Já o Plano Setorial de Conservação da Natureza repassa ao poder público apenas 356 milhões de toneladas, cerca de 44% do total, diz a FPA.

Além da discrepância, a FPA aponta que a metodologia adotada diverge da lógica do Inventário Nacional de Emissões de Gases de Efeito Estufa, que separa o desmatamento em duas categorias: mudança de uso do solo e setor agropecuário.

Outro ponto de atrito é a previsão de que o setor produtivo reduza a supressão de vegetação mesmo quando a lei permite a atividade, como no cumprimento integral das regras de Reserva Legal e Áreas de Preservação Permanente (APPs), previstas pelo Código Florestal.

Embora o plano mencione mecanismos de incentivo e valorização da vegetação nativa, não há garantias de que haverá recursos suficientes nem de que eles chegarão aos produtores. Para a FPA, essa lacuna abre espaço para o recrudescimento de medidas “repressivas e punitivas” contra o setor.

A frente criticou também o fato de que o plano não considera a remoção de gases do efeito estufa feitas nas propriedades privadas.

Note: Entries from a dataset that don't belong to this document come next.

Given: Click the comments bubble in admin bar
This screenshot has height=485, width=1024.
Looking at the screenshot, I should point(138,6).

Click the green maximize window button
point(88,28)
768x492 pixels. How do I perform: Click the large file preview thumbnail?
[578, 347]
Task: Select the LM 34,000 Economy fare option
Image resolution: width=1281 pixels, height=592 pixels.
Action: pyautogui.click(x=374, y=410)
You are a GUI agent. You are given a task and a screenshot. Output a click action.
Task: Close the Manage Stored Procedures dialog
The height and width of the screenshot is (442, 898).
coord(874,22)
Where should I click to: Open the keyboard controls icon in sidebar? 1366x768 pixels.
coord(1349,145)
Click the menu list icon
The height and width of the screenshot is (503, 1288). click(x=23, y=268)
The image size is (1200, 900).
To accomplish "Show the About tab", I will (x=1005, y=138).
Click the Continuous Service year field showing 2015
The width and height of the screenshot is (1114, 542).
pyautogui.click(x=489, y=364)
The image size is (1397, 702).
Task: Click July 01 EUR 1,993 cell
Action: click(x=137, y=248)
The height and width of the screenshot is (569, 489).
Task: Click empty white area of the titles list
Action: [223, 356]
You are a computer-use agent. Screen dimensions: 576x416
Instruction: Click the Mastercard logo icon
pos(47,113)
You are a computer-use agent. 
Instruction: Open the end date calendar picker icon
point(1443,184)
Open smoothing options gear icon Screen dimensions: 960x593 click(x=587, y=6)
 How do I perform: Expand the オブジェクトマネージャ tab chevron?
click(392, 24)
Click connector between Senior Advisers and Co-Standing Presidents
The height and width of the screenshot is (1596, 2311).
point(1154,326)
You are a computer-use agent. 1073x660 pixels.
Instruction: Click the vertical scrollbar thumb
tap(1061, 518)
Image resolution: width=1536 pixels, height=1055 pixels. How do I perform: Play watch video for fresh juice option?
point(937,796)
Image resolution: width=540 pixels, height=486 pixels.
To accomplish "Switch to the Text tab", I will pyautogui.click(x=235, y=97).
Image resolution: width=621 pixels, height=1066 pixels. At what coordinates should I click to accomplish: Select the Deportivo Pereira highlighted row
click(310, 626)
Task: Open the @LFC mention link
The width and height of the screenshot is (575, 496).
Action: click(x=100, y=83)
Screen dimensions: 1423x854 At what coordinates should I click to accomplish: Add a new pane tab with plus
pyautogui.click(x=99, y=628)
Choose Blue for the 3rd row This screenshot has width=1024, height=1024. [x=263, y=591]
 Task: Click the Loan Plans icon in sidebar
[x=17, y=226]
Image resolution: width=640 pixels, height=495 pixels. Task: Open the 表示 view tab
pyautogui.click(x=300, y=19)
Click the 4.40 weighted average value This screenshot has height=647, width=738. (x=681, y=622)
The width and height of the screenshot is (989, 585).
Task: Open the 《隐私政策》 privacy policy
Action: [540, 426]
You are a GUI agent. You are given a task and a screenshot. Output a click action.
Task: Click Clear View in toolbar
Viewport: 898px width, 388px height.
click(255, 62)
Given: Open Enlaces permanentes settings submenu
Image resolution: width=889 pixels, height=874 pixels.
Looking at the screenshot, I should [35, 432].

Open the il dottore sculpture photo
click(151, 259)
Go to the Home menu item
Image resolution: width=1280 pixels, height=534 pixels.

Do ponto de vista técnico, a FPA criticou a modelagem utilizada, um instrumento denominado Brazilian Land Use and Energy System (BLUES), para a definição das metas setoriais de redução de emissões.

“Ao longo do processo de elaboração das propostas de Planos Setoriais, foi recorrente a crítica de falta de transparência na estruturação das informações, uma vez que não foi assegurado acesso irrestrito à base de dados do BLUES, o que inviabiliza a realização de atividades de auditagem e, por conseguinte, fragiliza a verificação da conformidade de suas projeções”, diz a análise da FPA.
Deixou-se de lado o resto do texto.